══ Records supplied

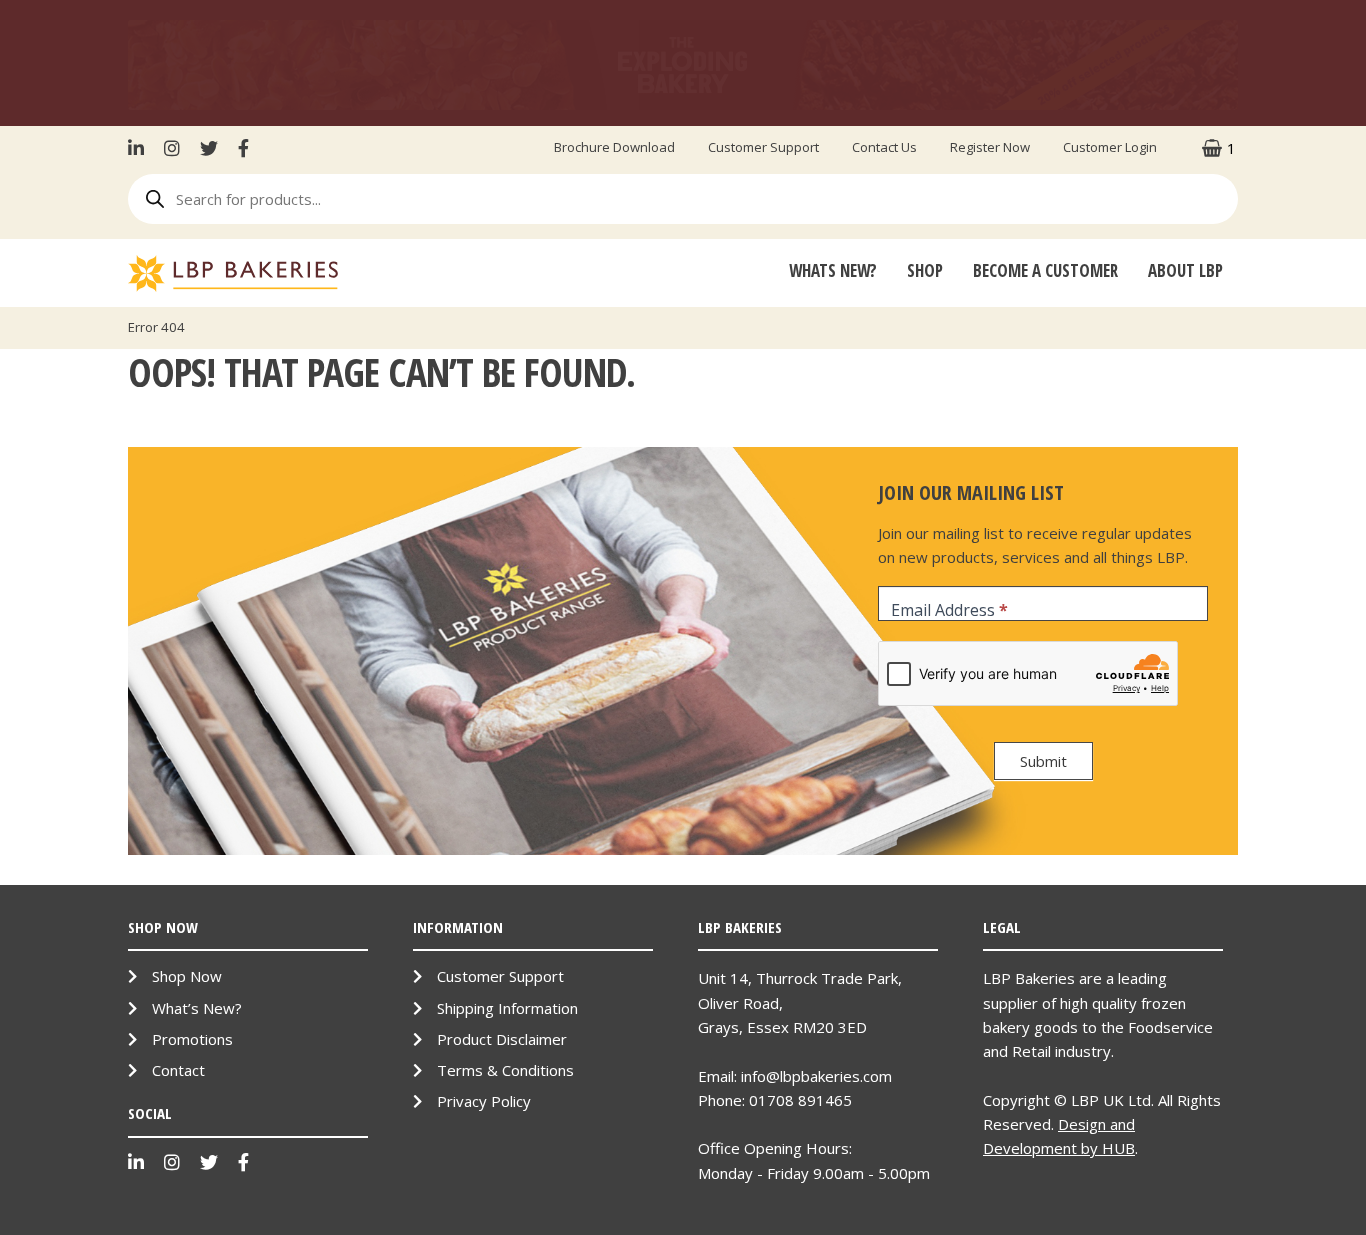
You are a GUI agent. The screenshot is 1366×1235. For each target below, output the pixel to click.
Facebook (243, 148)
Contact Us (884, 147)
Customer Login (1110, 147)
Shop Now (187, 976)
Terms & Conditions (505, 1070)
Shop (925, 270)
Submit (1043, 761)
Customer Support (763, 147)
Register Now (990, 147)
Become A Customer (1045, 270)
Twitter (209, 148)
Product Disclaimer (502, 1039)
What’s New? (197, 1008)
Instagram (172, 148)
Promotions (192, 1039)
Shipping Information (507, 1008)
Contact (178, 1070)
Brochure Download (614, 147)
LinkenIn (141, 148)
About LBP (1185, 270)
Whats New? (833, 270)
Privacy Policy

════

Print every line from the one that contains "Register Now (990, 147)" to the end of the records, exactly as written, and nothing more.

*Answer area*.
Register Now (990, 147)
Become A Customer (1045, 270)
Twitter (209, 148)
Product Disclaimer (502, 1039)
What’s New? (197, 1008)
Instagram (172, 148)
Promotions (192, 1039)
Shipping Information (507, 1008)
Contact (178, 1070)
Brochure Download (614, 147)
LinkenIn (141, 148)
About LBP (1185, 270)
Whats New? (833, 270)
Privacy Policy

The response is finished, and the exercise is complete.